Editor's note: Bryan Orme is president of Sawtooth Software, Provo, Utah.  The author wishes to thank David Lyon, Keith Chrzan and Tom Eagle for their critiques of earlier drafts of this article.

Researchers often are asked to measure the preference or importance of items such as product features, claims, packaging styles or health risks. Popular approaches include rating scales, constant-sum tasks and best-worst scaling (max-diff).

The standard five- and 10-point rating scales are fast and easy but are plagued by low discrimination among items and scale-use bias. With rating scales, a much more important item won’t necessarily get a much larger score. Respondents are tempted to yea-say (positivity bias) and straightline. Different cultural backgrounds can influence the way respondents use the scale. When comparing groups of respondents, many true differences may be obscured due to the messiness and bias in rating scale data.

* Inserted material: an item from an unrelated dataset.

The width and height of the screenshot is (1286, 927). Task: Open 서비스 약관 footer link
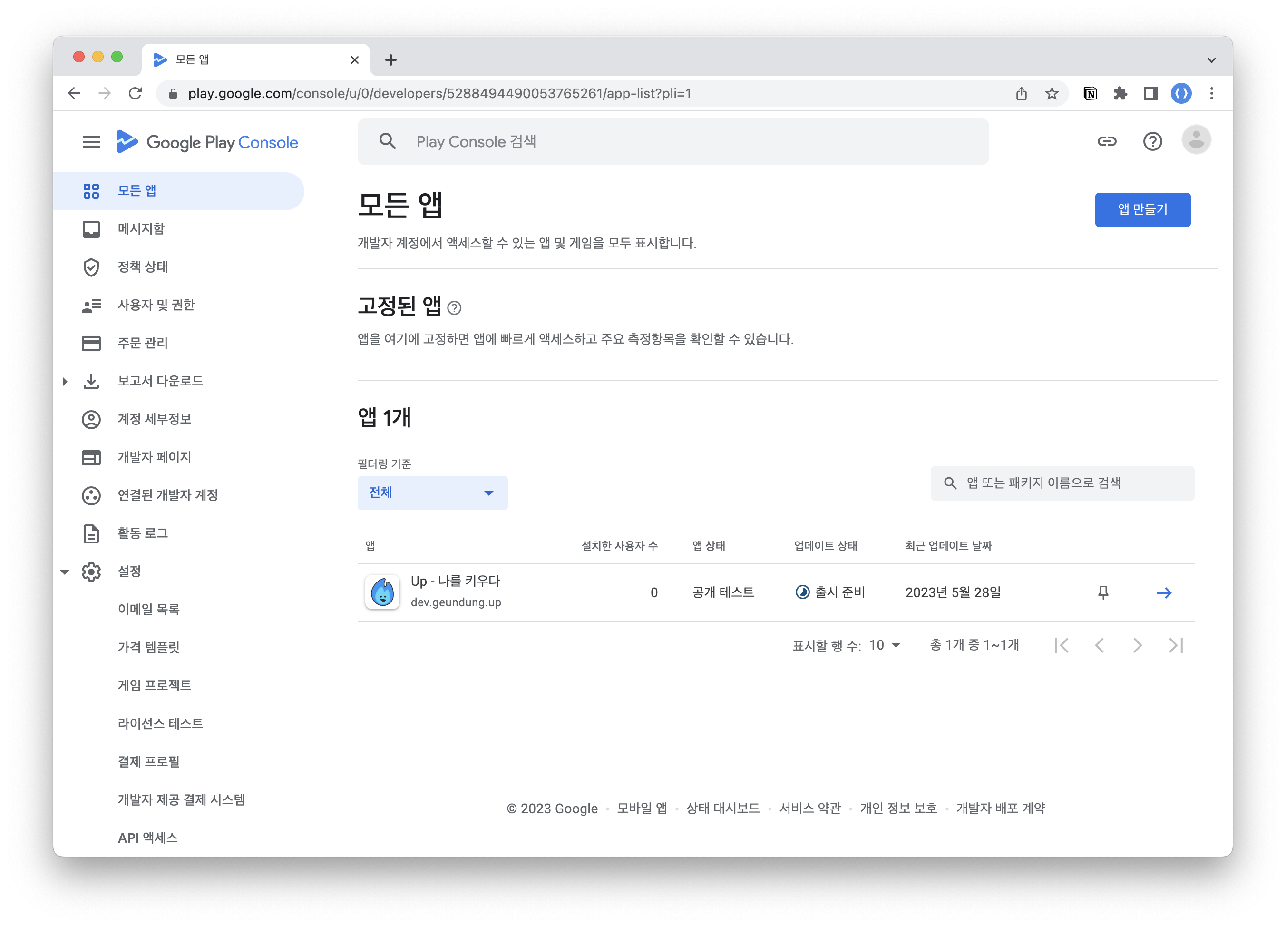810,808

With constant-sum tasks, respondents are asked to distribute (say) 100 points across multiple items. Many respondents struggle with this task and the results can be noisy and imprecise. Constant-sum tasks are also difficult for respondents to do with more than about 10 items.

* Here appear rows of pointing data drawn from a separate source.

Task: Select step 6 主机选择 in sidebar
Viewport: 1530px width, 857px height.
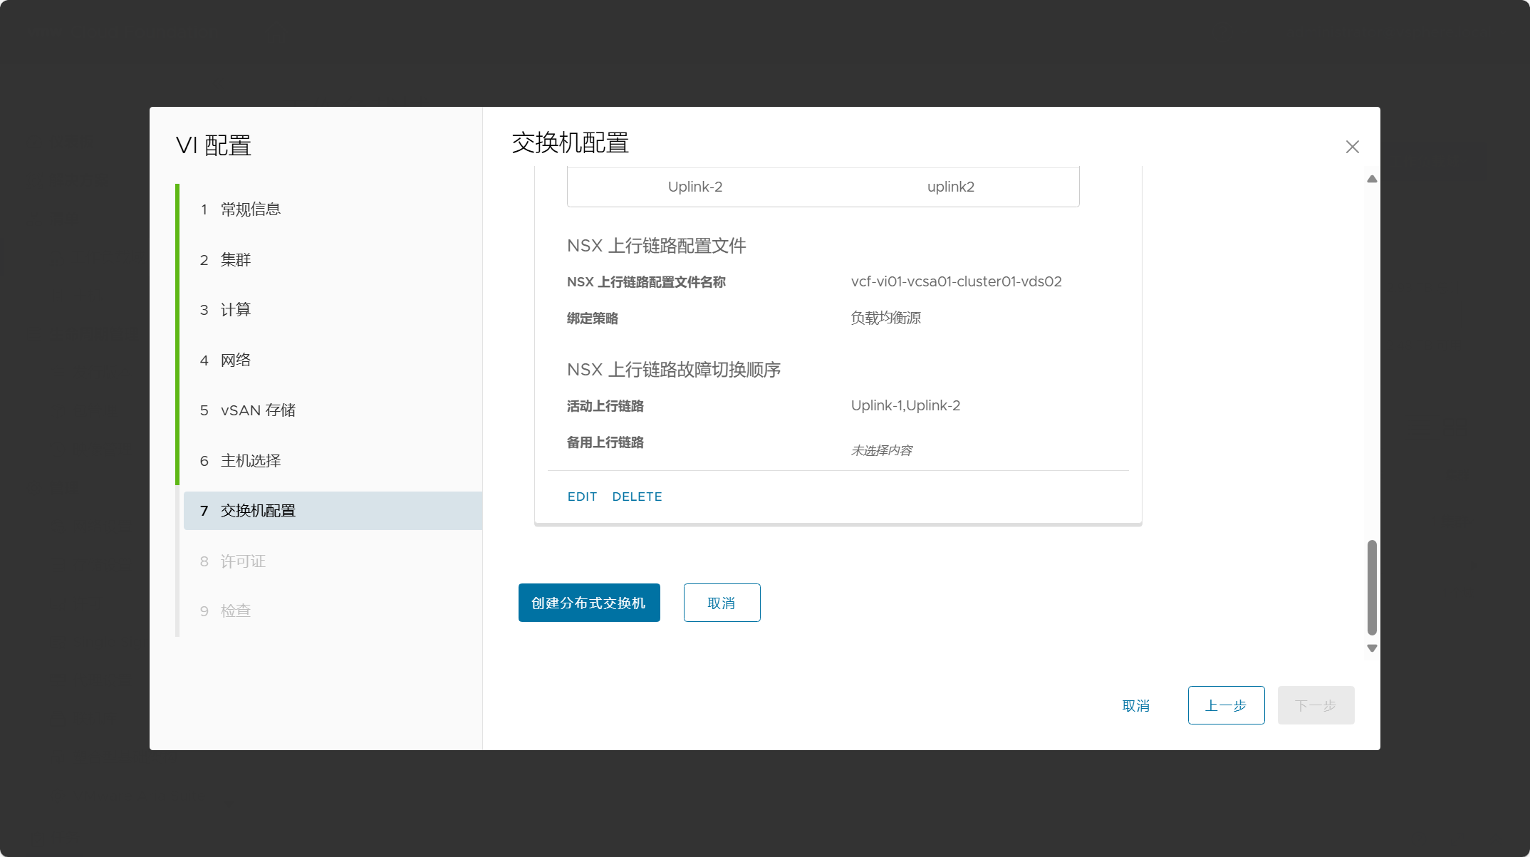Action: tap(250, 461)
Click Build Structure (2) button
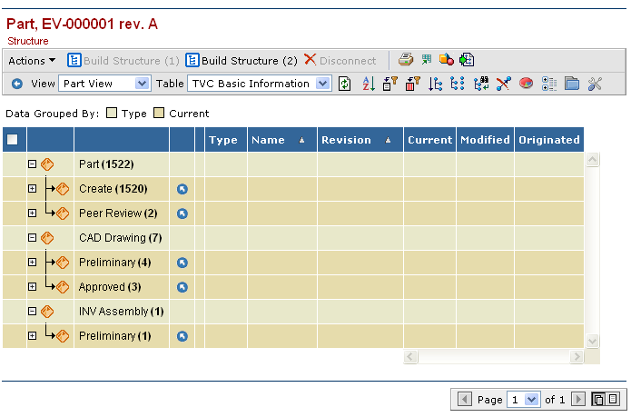The image size is (631, 417). pos(242,61)
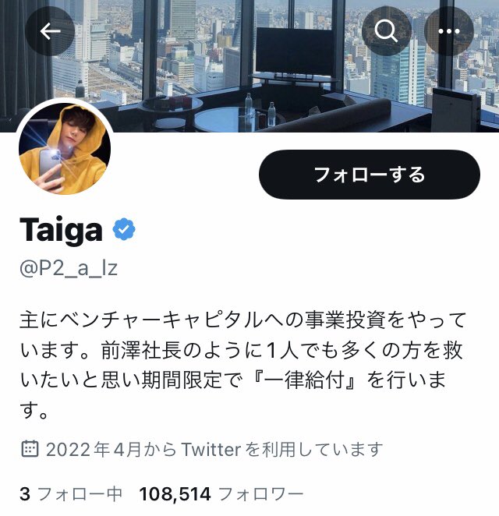This screenshot has height=516, width=499.
Task: Tap the 108,514 follower count number
Action: click(175, 494)
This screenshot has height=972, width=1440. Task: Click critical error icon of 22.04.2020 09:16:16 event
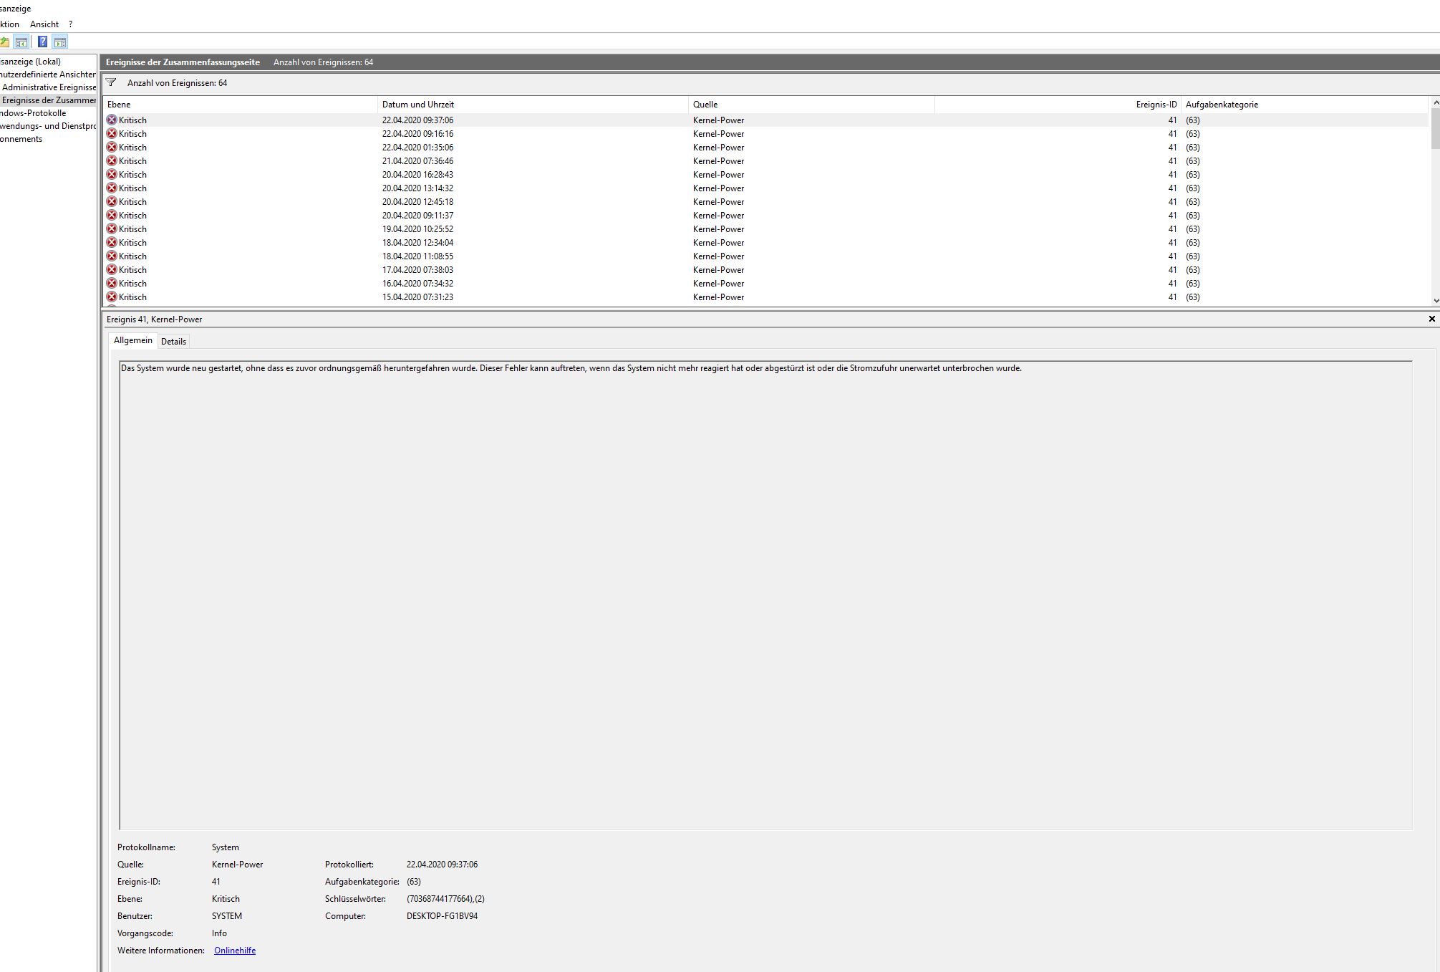[x=112, y=134]
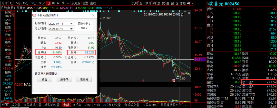The width and height of the screenshot is (277, 108).
Task: Click the 重大事件 toolbar item
Action: pyautogui.click(x=146, y=3)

Best-worst scaling (BWS) shows sets of items, typically four or five at a time (Figure 1), asking for each set which item is the best and worst (or most and least important) (Louviere 1991, Finn and Louviere 1992, Louviere et al. 2015). It is typical to show each respondent eight to 15 BWS sets, such that each item appears at least once and preferably two or three times per respondent in a balanced design. Often 20 or more items are included in a BWS study.

BWS scores show greater differences among the items and the results are more predictively accurate of held-out information (Cohen and Orme 2004, Chrzan and Golovashkina 2006). You will find a greater number of statistically significan...